## [抜粋した文章]
——————

野球観戦、野球考察。活字ベースボールを届けます。『WBC 球春のマイアミ』をリリースしました。

遙かなる甲子園〜100年目の詩

2024年8月23日、決勝戦の甲子園球場

2024年8月23日、決勝戦の甲子園球場

令和6年、阪神甲子園球場は100周年を迎えた。夏、9回、金属バット。三重奏が織りなすシンフォニーは日本の八月を照らすカクテル光線であり打ち上げ花火。野球は反時計回りにベースを一周するボールゲーム。時間の法則に逆らうように制限がなく、その軌跡は円周率のように、永遠に続く。しかし、高校野球で汗を流せる時間は有限。4月に入部し、3年生の夏に退部する。わずか2年ちょっとの間に、人生で最も大きく遥かなる経験をする。

——————

## [抜粋データ]
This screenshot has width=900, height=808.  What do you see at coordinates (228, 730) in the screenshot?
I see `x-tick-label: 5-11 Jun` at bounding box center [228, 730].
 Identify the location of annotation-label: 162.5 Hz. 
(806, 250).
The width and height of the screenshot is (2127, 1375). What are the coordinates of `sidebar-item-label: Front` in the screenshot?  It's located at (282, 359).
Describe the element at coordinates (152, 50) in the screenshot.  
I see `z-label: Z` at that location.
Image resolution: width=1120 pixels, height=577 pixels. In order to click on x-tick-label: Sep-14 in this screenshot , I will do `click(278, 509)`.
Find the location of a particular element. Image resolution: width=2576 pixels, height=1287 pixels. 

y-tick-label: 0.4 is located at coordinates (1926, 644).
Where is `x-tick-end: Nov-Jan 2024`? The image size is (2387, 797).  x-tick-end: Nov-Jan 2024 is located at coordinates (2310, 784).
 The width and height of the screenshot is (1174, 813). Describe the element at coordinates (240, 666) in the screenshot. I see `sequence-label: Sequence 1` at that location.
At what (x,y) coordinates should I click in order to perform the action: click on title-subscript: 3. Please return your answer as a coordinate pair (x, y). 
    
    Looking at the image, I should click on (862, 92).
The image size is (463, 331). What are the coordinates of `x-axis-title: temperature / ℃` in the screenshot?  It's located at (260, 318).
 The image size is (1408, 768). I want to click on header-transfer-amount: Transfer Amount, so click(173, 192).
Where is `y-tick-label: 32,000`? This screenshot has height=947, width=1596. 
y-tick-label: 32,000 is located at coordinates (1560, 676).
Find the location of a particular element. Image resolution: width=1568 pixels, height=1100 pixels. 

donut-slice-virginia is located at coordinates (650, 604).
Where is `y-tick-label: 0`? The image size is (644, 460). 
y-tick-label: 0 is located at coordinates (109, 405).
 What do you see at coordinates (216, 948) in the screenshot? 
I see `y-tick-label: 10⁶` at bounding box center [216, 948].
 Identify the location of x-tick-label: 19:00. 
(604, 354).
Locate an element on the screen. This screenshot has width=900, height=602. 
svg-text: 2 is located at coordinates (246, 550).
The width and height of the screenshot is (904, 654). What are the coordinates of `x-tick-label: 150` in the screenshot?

——————

## [情報の活用]
A - 甲子園についての文章によると、令和6年に阪神甲子園球場は何周年を迎えましたか。
B - リストの最初の行から「y-tick-label: 0.4 is」を含む行まで、両端の行も含めてそのまま書き写してください。
この文章とリストは互いに関係がありません。

## [練習問題の解答]
A - 100周年を迎えました。

B -
This screenshot has width=900, height=808.  What do you see at coordinates (228, 730) in the screenshot?
I see `x-tick-label: 5-11 Jun` at bounding box center [228, 730].
 Identify the location of annotation-label: 162.5 Hz. 
(806, 250).
The width and height of the screenshot is (2127, 1375). What are the coordinates of `sidebar-item-label: Front` in the screenshot?  It's located at (282, 359).
Describe the element at coordinates (152, 50) in the screenshot.  
I see `z-label: Z` at that location.
Image resolution: width=1120 pixels, height=577 pixels. In order to click on x-tick-label: Sep-14 in this screenshot , I will do `click(278, 509)`.
Find the location of a particular element. Image resolution: width=2576 pixels, height=1287 pixels. 

y-tick-label: 0.4 is located at coordinates (1926, 644).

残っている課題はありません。